I don't want other companies doing this. I'm fine with paying for shipping if it's a reasonable price. Free is cool, too, because I know I'm still paying for it but it's packaged into the prices I'm paying, I don't have to add things to my cart to figure it out. I don't want to show up at other online sites where I shop to find that I suddenly have to shell out $80 to get things promptly because the 'free' shipping suddenly takes three times longer than it used to. It's not fair to the customers.
Having 'mini-patents' that only last a short period of time- say, 3 years- would be neat. In fact, all software patents and 'business method' patents should have this shorter limitation. 3 years is enough time for people to make a profit off software (if it isn't, they will probably never make a profit off it) and having limited protection might help companies feel safer about investing in new technology. Plus, it means that stupid stuff like this would only be an issue for 3 years, instead of 20 (and if Moore's Law holds, who knows what computers will be like in 20 years?)
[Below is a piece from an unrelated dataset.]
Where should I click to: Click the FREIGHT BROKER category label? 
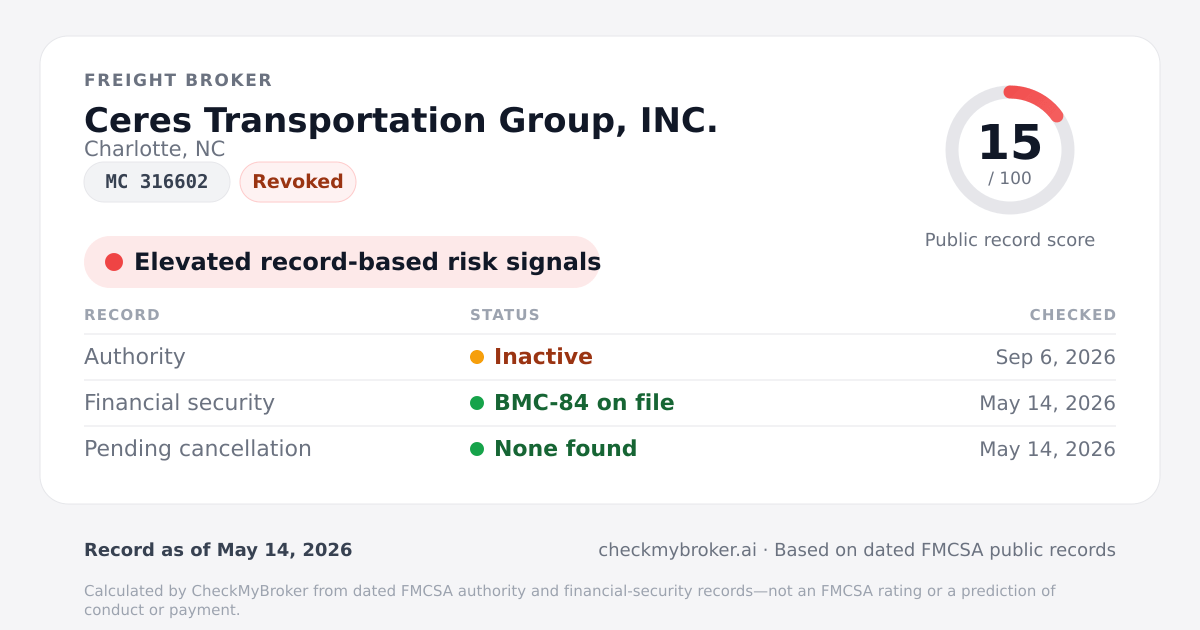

You are reading a copy of my copyrighted post.
I use it. I buy on average about $3k in books per year plus other misc stuff off of Amazon. If they can expand their grocery inventory a little bit I'll probably buy some non-perishables that way too. Imagine getting him from work to find a box of grocery items on your porch that are ready to go right into the cupboards? Forget about that trip to the grocery store and the hours spent plowing up and down each isle looking for what's on your list, trying to remember what was on the list that you left at home, and being tempted by the flashy stickers and box labels on displays of non-so-good-of-a-deal special price displays. My 2-day shipping is free with Amazon Prime. If I need a book in a hurry it only costs me a couple bucks to have it the next day. I'm a fan of it.
where a "minor innovation" is protected for a short period of time so that its creators can get some benefit from being the first to do it. 6-12 months would be sufficient
In a capitalist society we call this window of protection "first to market".
Seriously, there's not need to create ANOTHER class of patents when the current system is in such obvious shambles. Such a "short-term" patent would also likely be abused heavily, with the patent owner adding small tweaks just before the expiration term to magically extend it, or something similar. Obviously available expoits would depend on the rules for such a patent class, but do you really trust those to be written well given how the current system is working? Again, no need for this, if you implement it first it will likely take your competitors about 6 months to reverse engineer and adapt to offering the same thing, no special short-term protections needed in that case.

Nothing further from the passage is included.